▶ **BRIEF**
When you reach the line containing "Task: Share the main tweet via share icon" in the entries below, start writing out each line exactly, and stop after the line containing "The width and height of the screenshot is (1568, 612).".

-------- DATA LISTING --------

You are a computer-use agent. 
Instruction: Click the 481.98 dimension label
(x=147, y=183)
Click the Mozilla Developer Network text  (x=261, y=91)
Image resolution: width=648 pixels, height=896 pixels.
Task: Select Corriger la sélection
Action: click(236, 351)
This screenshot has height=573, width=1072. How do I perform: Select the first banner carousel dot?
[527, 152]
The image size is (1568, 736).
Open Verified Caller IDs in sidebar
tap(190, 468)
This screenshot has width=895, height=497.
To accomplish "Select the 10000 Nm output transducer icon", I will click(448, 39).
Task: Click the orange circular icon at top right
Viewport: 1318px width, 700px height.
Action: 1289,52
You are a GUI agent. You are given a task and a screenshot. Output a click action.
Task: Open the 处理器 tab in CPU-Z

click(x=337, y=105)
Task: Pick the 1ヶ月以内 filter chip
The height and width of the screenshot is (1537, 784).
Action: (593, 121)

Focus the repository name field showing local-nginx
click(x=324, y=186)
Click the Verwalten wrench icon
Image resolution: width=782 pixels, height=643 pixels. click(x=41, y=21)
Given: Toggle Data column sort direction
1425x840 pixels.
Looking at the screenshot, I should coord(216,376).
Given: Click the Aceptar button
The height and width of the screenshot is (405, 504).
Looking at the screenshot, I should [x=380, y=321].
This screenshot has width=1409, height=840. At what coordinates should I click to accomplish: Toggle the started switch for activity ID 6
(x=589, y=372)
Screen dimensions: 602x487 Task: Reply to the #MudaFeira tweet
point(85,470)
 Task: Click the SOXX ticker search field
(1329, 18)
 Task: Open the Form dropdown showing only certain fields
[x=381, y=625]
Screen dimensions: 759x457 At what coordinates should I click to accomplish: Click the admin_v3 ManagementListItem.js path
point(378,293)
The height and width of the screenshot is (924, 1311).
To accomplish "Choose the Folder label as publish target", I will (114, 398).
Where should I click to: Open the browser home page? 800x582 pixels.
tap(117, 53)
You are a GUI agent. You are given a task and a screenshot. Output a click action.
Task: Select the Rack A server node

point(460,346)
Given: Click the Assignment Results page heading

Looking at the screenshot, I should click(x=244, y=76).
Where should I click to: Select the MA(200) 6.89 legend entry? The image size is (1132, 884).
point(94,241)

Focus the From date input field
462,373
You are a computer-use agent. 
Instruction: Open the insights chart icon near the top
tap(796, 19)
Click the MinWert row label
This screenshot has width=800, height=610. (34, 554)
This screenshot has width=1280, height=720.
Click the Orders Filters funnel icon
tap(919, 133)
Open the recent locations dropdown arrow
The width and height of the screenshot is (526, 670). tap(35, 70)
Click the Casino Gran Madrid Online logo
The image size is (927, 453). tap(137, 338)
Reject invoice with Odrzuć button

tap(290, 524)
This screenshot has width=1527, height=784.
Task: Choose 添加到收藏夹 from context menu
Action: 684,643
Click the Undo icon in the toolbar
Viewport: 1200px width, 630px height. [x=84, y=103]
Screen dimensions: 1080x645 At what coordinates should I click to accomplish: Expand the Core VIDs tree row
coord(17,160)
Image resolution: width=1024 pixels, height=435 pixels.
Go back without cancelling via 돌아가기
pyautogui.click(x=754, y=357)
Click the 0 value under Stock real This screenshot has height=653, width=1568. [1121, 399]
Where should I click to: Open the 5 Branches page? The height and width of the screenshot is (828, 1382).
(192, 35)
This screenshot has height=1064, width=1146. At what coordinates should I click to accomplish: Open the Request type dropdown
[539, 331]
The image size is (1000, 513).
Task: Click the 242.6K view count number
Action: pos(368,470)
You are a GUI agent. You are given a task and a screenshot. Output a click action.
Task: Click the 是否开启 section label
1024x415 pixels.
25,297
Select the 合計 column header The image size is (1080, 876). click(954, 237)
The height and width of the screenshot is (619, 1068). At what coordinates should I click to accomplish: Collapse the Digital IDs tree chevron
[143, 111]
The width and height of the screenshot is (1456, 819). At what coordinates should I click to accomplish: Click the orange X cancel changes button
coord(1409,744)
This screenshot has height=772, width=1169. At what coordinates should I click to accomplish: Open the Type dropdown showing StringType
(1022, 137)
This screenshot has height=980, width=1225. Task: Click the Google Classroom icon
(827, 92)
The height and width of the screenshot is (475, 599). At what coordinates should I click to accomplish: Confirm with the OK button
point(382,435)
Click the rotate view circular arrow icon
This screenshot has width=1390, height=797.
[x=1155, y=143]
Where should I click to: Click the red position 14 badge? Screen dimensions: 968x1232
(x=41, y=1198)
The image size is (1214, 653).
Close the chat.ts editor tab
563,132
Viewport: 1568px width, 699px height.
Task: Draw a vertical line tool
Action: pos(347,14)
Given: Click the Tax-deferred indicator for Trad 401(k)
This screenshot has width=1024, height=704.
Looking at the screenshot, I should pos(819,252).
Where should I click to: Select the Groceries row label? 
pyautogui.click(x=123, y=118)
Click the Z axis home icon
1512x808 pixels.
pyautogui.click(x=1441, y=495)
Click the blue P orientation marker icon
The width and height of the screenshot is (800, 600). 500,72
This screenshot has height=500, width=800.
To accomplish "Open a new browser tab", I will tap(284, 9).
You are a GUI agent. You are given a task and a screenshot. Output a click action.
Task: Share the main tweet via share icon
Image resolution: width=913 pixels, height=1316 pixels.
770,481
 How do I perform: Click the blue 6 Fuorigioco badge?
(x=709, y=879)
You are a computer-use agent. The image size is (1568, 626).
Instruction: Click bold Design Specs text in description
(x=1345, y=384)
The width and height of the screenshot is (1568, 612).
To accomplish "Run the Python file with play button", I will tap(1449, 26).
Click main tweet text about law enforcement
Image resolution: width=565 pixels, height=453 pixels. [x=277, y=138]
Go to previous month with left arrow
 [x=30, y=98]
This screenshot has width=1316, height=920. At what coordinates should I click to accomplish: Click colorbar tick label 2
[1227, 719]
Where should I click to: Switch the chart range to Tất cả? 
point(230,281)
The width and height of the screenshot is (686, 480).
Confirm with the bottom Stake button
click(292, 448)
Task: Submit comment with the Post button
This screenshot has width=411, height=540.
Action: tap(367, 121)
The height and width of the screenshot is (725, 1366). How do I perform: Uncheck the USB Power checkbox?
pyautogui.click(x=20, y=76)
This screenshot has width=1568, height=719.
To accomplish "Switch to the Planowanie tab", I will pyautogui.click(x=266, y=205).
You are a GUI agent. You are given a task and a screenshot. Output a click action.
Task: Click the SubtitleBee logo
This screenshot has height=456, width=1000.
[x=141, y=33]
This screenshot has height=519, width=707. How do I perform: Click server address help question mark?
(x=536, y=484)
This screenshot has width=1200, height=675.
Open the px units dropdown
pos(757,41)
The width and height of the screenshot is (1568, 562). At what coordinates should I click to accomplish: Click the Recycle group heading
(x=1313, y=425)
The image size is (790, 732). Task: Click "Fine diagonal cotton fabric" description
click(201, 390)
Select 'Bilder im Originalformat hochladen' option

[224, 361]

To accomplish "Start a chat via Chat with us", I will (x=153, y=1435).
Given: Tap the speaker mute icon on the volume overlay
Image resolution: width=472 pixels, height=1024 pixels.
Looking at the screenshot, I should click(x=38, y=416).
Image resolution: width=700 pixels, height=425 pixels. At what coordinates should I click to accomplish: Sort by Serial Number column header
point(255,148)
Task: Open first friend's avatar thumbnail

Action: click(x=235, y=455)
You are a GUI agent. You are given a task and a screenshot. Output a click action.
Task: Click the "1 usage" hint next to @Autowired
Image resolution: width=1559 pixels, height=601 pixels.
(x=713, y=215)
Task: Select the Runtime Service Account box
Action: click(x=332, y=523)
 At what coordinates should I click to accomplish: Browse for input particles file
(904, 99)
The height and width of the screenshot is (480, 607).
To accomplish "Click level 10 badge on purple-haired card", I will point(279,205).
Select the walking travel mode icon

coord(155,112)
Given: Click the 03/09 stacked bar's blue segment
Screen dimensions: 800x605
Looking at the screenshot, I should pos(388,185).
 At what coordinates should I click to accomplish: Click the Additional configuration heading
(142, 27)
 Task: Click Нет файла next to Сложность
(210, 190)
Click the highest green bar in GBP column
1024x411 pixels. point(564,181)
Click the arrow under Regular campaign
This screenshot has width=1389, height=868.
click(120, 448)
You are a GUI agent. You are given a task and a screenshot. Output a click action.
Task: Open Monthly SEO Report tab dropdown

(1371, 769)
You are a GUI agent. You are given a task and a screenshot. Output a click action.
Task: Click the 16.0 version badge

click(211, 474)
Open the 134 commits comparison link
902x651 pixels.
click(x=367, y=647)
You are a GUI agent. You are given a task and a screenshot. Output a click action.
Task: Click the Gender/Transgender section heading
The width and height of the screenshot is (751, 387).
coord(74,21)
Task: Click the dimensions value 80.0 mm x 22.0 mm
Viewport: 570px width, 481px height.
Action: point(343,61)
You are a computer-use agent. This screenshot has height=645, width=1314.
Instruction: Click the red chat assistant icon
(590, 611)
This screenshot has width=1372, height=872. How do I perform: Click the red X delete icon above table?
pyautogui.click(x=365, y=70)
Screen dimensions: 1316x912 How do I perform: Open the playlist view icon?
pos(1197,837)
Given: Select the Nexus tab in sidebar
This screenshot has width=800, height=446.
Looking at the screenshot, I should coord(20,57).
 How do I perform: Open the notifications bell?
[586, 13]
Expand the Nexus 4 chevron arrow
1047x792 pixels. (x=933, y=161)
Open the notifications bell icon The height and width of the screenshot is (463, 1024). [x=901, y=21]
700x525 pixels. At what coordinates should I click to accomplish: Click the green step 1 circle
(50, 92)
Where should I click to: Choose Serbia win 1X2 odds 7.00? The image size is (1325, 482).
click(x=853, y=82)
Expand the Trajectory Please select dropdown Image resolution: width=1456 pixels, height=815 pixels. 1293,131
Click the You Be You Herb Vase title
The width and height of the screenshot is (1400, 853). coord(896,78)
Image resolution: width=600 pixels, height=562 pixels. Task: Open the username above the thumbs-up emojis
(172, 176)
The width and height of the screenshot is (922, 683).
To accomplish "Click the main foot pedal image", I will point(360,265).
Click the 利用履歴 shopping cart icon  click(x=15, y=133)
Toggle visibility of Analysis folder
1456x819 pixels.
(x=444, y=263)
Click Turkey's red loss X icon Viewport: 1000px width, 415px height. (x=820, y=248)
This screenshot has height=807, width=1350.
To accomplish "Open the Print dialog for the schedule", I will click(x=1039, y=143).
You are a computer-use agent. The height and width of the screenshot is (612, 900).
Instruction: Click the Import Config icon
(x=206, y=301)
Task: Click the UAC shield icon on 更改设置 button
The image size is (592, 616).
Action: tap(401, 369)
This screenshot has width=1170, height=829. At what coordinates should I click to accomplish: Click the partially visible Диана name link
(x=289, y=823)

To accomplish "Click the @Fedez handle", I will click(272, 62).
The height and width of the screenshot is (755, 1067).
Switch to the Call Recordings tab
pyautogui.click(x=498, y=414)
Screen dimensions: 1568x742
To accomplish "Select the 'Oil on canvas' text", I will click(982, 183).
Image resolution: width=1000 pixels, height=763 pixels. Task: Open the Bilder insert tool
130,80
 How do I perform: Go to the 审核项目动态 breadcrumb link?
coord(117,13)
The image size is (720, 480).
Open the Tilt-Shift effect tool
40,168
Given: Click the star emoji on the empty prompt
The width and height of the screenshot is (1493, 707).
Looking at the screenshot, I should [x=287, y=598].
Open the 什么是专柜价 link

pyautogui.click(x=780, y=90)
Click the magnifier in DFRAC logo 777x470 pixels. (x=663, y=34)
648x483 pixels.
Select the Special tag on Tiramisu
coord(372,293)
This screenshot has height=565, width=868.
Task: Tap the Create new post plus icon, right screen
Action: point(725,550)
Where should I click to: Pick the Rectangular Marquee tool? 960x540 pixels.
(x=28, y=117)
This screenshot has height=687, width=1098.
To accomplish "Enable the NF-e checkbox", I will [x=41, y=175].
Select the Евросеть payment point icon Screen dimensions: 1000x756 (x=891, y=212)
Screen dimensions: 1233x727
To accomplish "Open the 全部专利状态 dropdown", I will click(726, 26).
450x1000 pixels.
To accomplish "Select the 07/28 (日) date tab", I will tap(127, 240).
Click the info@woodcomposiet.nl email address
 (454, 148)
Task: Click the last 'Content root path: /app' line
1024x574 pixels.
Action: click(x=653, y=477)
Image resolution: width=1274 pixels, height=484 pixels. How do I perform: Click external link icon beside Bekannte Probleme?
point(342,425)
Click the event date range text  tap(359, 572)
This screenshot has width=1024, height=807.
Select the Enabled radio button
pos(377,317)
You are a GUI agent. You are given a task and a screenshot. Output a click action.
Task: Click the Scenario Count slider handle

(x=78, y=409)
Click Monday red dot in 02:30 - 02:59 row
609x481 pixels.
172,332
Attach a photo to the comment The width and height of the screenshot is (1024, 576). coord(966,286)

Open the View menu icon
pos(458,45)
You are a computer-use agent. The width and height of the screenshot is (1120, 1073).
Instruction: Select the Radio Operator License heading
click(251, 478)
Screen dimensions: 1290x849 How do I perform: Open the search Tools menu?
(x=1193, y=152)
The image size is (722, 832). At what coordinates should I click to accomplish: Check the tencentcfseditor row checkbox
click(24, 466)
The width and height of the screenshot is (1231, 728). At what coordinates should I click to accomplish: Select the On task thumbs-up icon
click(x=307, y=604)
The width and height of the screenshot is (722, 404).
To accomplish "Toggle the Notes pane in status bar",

--------

▶ **ANSWER AREA**
Task: Share the main tweet via share icon
Image resolution: width=913 pixels, height=1316 pixels.
770,481
 How do I perform: Click the blue 6 Fuorigioco badge?
(x=709, y=879)
You are a computer-use agent. The image size is (1568, 626).
Instruction: Click bold Design Specs text in description
(x=1345, y=384)
The width and height of the screenshot is (1568, 612).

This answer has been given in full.